さらに、寄贈されたオリジナルからデュープ(ネガ)をとって、そこから上映用ポジを2本焼くという流れで復元がずんずん進みます。残念ながらフィルム置き場は湿温管理の行き届いた環境ではないようですが、今後このプロジェクトが発展し、評価が一層高まれば、専用倉庫も確保され、アーカイヴとしての体裁が整っていくかもしれません。なにより玩具フィルムという日本特有の家庭用《可燃性》フィルムが、一つ所に集約されれるというのは、映画史研究の上でも意義深いことのように思われます。
その上、希望すればポジ1本とテレシネ版(VHSテープやDVD)が持ち主に送られます。所蔵フィルムの貸出も(現時点では)不可能ではないとのこと。一旦寄贈したら二度とそのフィルムを目にすることはできないの?という不安を口にされる持ち主の方が多い中、このように柔軟な対応をしていただけるのなら安心です。

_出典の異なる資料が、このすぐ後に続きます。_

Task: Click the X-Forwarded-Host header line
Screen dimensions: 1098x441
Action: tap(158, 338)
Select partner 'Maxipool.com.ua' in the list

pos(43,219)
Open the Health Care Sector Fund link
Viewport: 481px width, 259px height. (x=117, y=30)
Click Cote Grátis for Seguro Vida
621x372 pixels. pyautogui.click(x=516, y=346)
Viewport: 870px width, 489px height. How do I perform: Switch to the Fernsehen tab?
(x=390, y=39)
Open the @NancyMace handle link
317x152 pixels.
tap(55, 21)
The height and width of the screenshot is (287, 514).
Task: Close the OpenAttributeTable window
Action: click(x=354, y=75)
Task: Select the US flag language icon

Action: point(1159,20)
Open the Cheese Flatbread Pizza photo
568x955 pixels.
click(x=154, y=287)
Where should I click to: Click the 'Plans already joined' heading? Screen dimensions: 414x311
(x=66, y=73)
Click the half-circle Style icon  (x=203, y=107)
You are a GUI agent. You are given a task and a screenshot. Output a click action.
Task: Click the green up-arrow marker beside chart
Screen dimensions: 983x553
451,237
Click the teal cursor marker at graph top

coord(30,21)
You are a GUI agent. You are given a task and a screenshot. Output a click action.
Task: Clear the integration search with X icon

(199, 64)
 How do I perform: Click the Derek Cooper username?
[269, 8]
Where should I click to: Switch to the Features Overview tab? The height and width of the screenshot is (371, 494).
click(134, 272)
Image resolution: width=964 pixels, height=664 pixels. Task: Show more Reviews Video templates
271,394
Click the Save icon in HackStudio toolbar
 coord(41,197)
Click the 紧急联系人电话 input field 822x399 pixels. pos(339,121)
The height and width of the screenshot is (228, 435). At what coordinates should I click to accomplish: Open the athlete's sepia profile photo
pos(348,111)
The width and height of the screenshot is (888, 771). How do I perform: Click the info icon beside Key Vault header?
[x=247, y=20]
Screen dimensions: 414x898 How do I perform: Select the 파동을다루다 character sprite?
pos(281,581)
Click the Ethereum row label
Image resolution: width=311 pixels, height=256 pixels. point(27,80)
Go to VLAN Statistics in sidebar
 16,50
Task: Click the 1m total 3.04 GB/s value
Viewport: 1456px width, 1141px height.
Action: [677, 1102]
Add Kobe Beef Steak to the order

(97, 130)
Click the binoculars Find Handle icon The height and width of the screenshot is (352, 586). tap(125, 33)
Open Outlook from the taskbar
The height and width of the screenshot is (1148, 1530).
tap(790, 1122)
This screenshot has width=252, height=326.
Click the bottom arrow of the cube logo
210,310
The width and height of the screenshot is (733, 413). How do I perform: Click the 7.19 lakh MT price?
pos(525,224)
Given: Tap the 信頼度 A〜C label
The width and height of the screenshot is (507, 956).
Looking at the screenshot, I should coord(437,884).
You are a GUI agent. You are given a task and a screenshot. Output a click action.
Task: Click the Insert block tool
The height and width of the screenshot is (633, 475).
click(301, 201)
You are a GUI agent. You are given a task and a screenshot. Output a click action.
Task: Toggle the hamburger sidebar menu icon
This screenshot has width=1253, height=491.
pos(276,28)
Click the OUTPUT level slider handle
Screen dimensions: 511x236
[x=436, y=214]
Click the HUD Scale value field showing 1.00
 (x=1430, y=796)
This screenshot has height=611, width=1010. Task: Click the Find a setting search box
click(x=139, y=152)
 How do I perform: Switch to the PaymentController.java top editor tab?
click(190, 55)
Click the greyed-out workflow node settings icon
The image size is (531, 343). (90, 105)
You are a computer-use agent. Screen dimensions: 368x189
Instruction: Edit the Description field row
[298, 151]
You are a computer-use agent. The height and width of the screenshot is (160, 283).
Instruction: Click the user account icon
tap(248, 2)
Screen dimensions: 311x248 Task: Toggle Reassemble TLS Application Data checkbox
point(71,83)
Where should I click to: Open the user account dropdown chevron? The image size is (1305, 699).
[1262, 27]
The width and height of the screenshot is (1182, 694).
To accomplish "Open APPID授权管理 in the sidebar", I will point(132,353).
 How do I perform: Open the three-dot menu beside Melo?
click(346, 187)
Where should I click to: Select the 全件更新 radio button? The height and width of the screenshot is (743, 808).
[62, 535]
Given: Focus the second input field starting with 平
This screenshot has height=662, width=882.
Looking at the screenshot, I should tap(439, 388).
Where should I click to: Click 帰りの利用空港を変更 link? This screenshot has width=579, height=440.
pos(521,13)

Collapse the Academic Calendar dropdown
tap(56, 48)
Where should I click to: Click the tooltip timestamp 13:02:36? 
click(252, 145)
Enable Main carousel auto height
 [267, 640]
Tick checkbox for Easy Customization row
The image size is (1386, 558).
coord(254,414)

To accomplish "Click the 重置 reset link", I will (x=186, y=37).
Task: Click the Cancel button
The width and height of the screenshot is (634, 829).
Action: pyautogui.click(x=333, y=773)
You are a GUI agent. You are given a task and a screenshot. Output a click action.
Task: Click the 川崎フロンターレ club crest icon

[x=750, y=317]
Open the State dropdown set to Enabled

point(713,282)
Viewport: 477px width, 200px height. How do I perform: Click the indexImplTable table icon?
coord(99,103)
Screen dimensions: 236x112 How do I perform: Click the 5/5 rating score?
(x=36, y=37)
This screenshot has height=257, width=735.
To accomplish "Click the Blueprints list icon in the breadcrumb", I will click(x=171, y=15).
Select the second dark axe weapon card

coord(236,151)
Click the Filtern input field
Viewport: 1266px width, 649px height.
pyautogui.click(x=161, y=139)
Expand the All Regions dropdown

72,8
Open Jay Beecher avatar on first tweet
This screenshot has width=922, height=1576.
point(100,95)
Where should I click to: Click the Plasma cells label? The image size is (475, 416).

上映できないにしても「これが玩具映画です」という現物を展示または提示したいということが、小会にとっても将来的にないとはいえません。
そんなわけで、頼光さんのフィルムの中でも玩具映画8ロールに関しては、すべて玩具映画プロジェクトに寄贈することになりました。
1)日本時代劇『忍術真田十勇士』
2)日本時代劇『丹下左膳余話 百万両の壷』
3)日本アニメ『探偵ターチャン殺人電波』
4)日本アニメ『人造人間大暴れの巻』[タイトル断片のみ]
5)題不明外国劇映画
6)題不明日本時代劇1
7)題不明日本時代劇2
8)題不明日本時代劇3
以上のタイトルはすべて映画保存資料室で閲覧可能です。2)はずっと以前に小会の理事長、永野が16ミリで発見した「幻の殺陣シーン」の青色染色版でした(!)。